YAFIM: A Parallel Frequent Itemset Mining Algorithm with Spark

YAFIM
Background:

The frequent itemset mining (FIM) is one of the most important techniques to extract knowledge from data in many real-world applications. The Apriori algorithm is the widely-used algorithm for mining frequent itemsets from a transactional dataset. However, the FIM process is both data-intensive and computing-intensive. On one side, large scale data sets are usually adopted in data mining nowadays; on the other side, in order to generate valid information, the algorithm needs to scan the datasets iteratively for many times. These make the FIM algorithm very time-consuming over big data.

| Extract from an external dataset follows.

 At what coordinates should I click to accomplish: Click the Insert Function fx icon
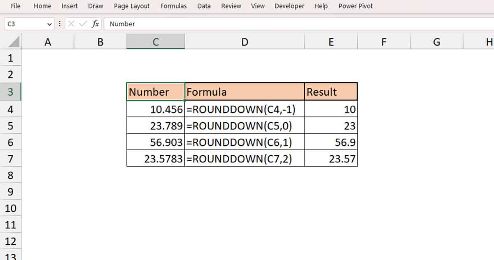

The existing parallel Apriori algorithms implemented with the MapReduce model are not efficient enough for iterative computation.

Significance:
YAFIM (Yet Another Frequent Itemset Mining), a parallel Apriori algorithm based on the Spark RDD framework—a specially-designed in-memory parallel computing model to support iterative algorithms and interactive data mining.
  • Our proposed algorithm takes the advantage of the Spark RDD model.
  • We adopt an advanced feature called broadcast variables abstraction in the Spark, which allows programmers to send a piece of shared data to each slave only once.

Experimental results show that, compared with the algorithms implemented with MapReduce, YAFIM achieved ×18 speedup in average for various benchmarks.